耿良元 副主任医师
南京脑科医院 神经外科
脑出血的判断需结合症状表现、体征检查及影像学依据,核心结论是:突发剧烈头痛、意识障碍、肢体偏瘫、呕吐及血压骤升是典型预警信号;神经系统检查如瞳孔异常、病理征阳性可辅助定位;头颅CT平扫是确诊金标准。以下从症状、体征、检查三方面详细说明。
剧烈头痛:约80%的脑出血患者出现突发性、持续性头痛,常描述为“炸裂样”疼痛,与普通头痛不同,不会自行缓解。
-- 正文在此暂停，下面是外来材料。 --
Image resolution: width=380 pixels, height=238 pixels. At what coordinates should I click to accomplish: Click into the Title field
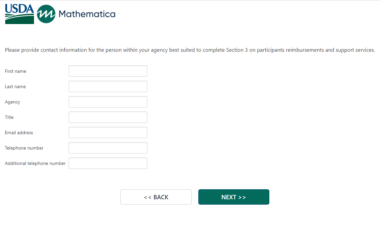coord(108,117)
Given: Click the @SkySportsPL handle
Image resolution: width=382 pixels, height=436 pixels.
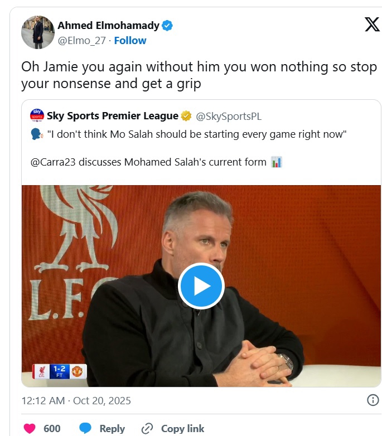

意识障碍:约60%的病例在发病后1小时内出现意识模糊、嗜睡甚至昏迷,严重者可在数分钟内进入深度昏迷。
肢体功能障碍:约70%的患者表现为单侧肢体无力或麻木,如一侧手臂无法抬起、行走时向一侧倾斜,或出现面部歪斜、口角流涎。
呕吐:约50%的患者因颅内压升高出现喷射性呕吐,呕吐物多为胃内容物,且不伴有恶心前兆。
血压骤升:脑出血时交感神经兴奋,收缩压常超过180毫米汞柱,舒张压超过110毫米汞柱,是区别于缺血性卒中的重要特征。
瞳孔变化:约30%的患者出现双侧瞳孔不等大,患侧瞳孔缩小或散大,对光反射迟钝或消失,提示脑疝风险。
病理征阳性:巴宾斯基征(足底划痕后拇指背伸、其余脚趾扇形展开)在脑出血患者中阳性率超过70%,表明皮质脊髓束受损。
颈项强直:若出血破入蛛网膜下腔,约40%的患者出现颈部僵硬、被动屈颈时抵抗,需与脑膜炎鉴别。
生命体征异常:除血压升高外,心率可能减慢(库欣反射)、呼吸节律紊乱如潮式呼吸,提示颅内压严重增高。
头颅CT平扫:发病后6小时内敏感性达95%以上,可清晰显示高密度出血灶,出血量通过多田公式计算(长×宽×层数×π/6),小脑幕上出血量超过30毫升需紧急手术。
磁共振成像:对亚急性期(3-7天)出血显示更佳,血肿在T1加权像呈高信号、T2加权像呈低信号,但急性期不如CT便捷。
脑血管造影:用于排查动脉瘤、血管畸形等病因,约20%的脑出血患者存在潜在血管病变,需在病情稳定后完成。
腰椎穿刺:仅在CT阴性但高度怀疑蛛网膜下腔出血时使用,脑脊液呈血性且压力升高(超过200毫米水柱)可确诊。
脑出血的判断需综合症状、体征和影像学结果,其中CT检查是首要步骤。若出现突发头痛、意识下降或肢体无力,应在发病后1小时内完成CT扫描,避免延误治疗。需注意,高血压、抗凝药物使用史、高龄(超过60岁)是主要危险因素,日常控制血压在140/90毫米汞柱以下可显著降低发病风险。任何疑似症状均需立即就医,不可自行用药或观察等待。